Sound Wave Propagation
The more dense the medium, the fast sounds waves propagate. In the ocean, sound travels at roughly 1500 m/s, over 4 times the speed of sound in air (340 m/s). Variations in the seawater temperature and pressure (depth) also cause small variations in the speed of sound, and can result in complex and refracted propagation paths over long distances. Just as we can hear low and high sounds, sound in the ocean is made up of both low and high frequency waves. Low frequency sound physically has longer wave lengths, requires more energy to generate, and will consequently travel greater distances with little degradation. High frequency sound (i.e. >100 kHz) on the other hand has smaller wave lengths and will not propagate as far, but will allow the detection (reflect off) of smaller features. Low frequency sound is used to communicate over long distances, while high frequency sound is used to probe the local environment.

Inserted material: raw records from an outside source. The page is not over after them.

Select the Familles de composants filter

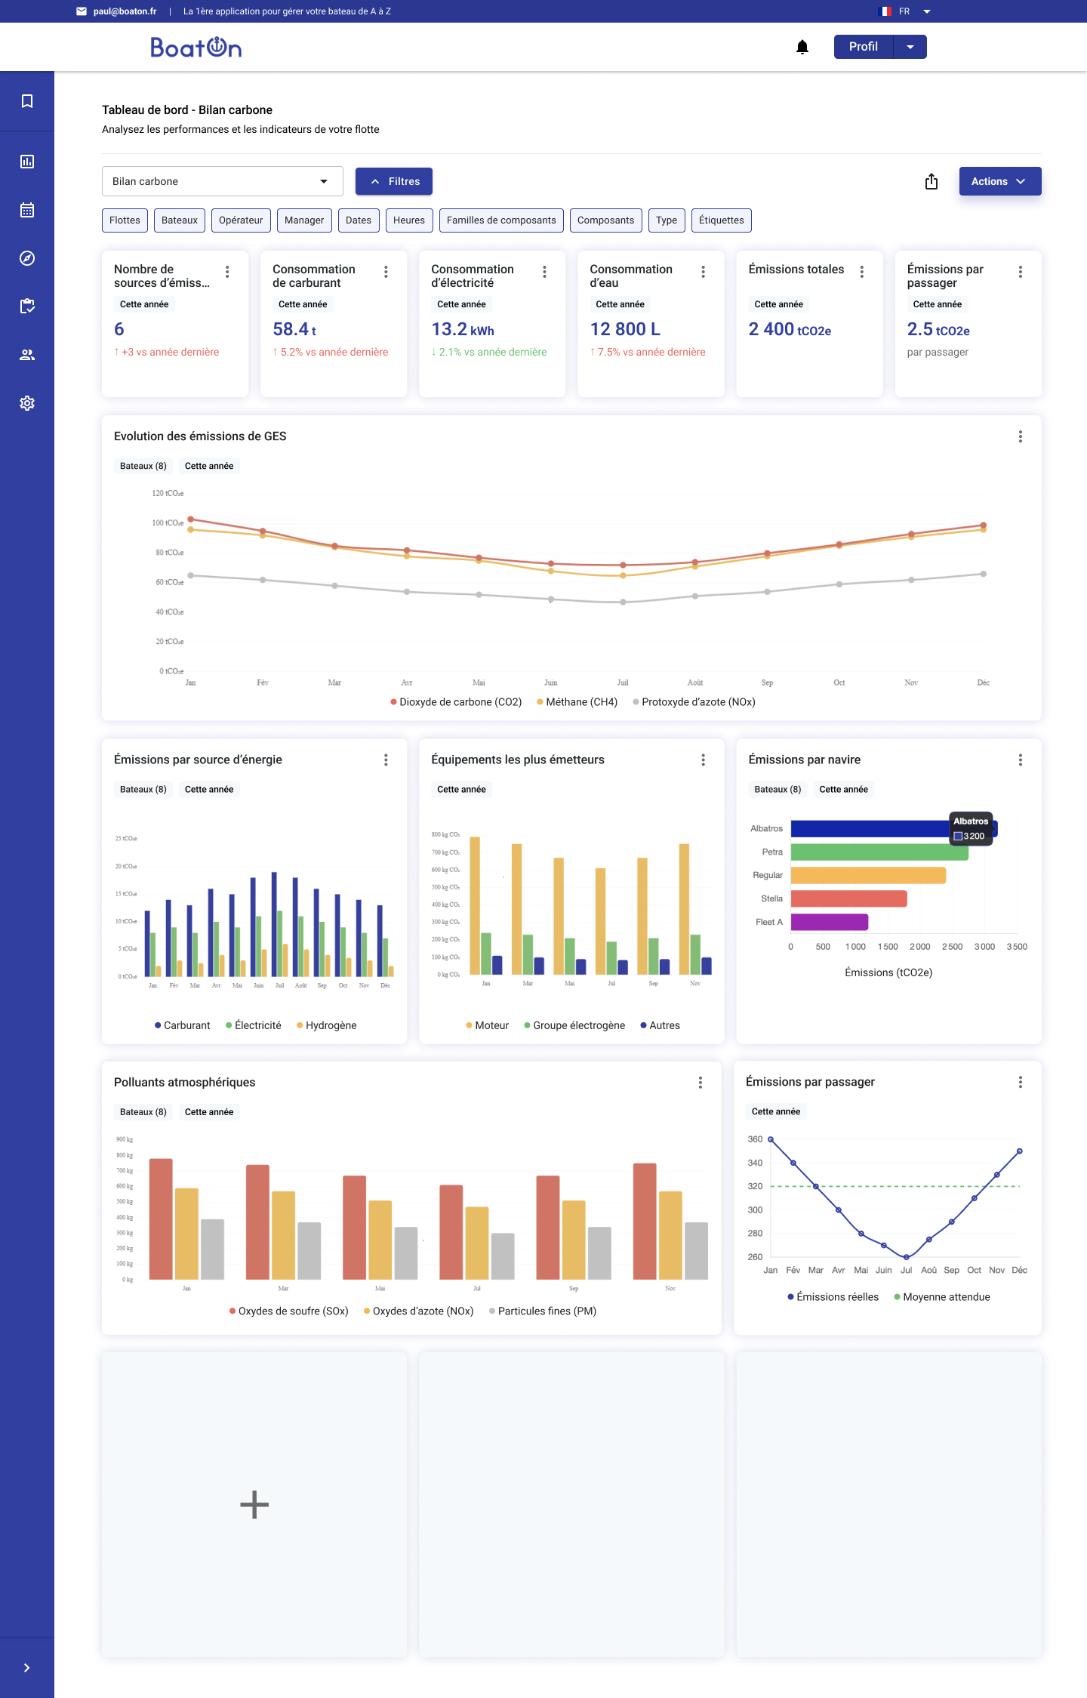(x=501, y=220)
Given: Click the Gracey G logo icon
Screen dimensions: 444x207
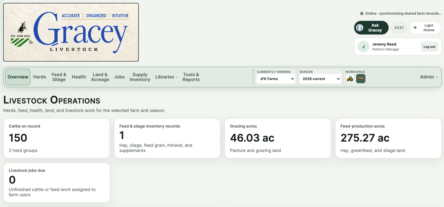Looking at the screenshot, I should click(x=360, y=28).

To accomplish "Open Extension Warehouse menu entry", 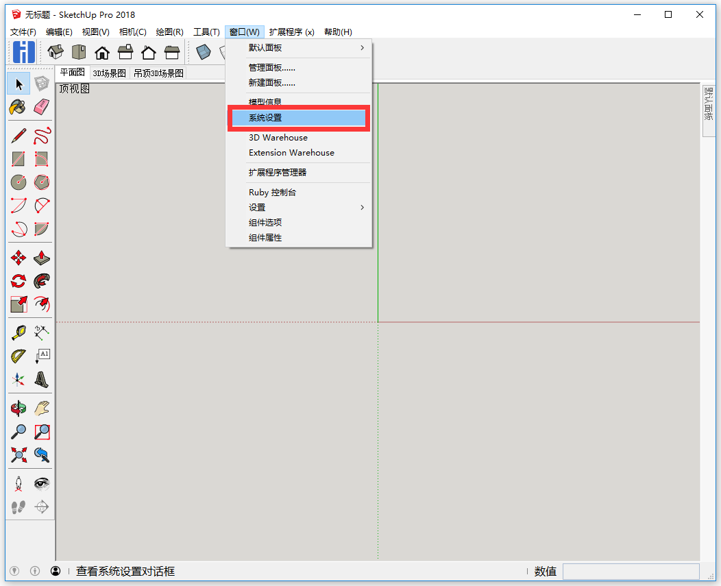I will click(291, 153).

When sound encounters an obstacle, or travels through the stratified ocean, several things can happen. Upon reaching a suspended solid (plankton, fish, debris), some of the sound is scattered, either in the forward or oblique directions (diffraction) or back towards the source (backscatter). When sound encounters a fixed surface (i.e. the ocean surface or bottom), most of the sound energy isreflected. The ocean is not homogeneous, in that the sea water temperature (T), salinity (S), and density (ρ) vary in space. Consequently, the speed of sound (c), varies spatially as a complex function of T, S and pressure (P).
Active Sonar
Just as we might use a flash light to illuminate our surroundings when it’s dark, scientists use active sonar systems to penetrate into the ocean to investigate features hundreds, and even thousands of metres away. A transducer is both an underwater speaker and microphone, and is used to both transmit and receive an acoustic signal. Among the various techniques, transmitted signals can be simple monotonic pulses of sound, or pulses making up complex codes(somewhat akin to Morse code). Such pulses travel and radiate away from the transducer, reflect off of objects and structures in the ocean, and then propagate back towards the same transducer where the returning pressure waves are detected. For simple echo-sounder systems, the received monotonic echo is characterized by its intensity only, as a measure of how efficient or large the scattering (reflection) process or object was at that particular frequency. Shown above is an echo-sounder image from the Zooplankton Acoustic Profiler (ZAP) in Saanich Inlet. For more complex transmissions (i.e. from an Acoustic Doppler Current Profiler), the sequence of sound pulses make up a code whose returned integrity can be analyzed for variations such as a Doppler shift.
Passive Acoustics
Hydrophones If the receiver does not transmit but only records the received pressure waves, then it is effectively an underwater microphone, which we call a hydrophone. Hydrophones are used to research the many naturally occurring sounds in the ocean. These include wind, waves, and precipitation on the ocean surface, ship and boat engines, and marine mammals, that use acoustics to both echo-locate food and communicate. The hydrophone arrays on VENUS can consist of several co-located receivers, whose signals can be combined to form a directional antenna. The received audio signals can be converted into files for listening (i.e. MP3), or analyzed for their frequency content and displayed as a spectrogram.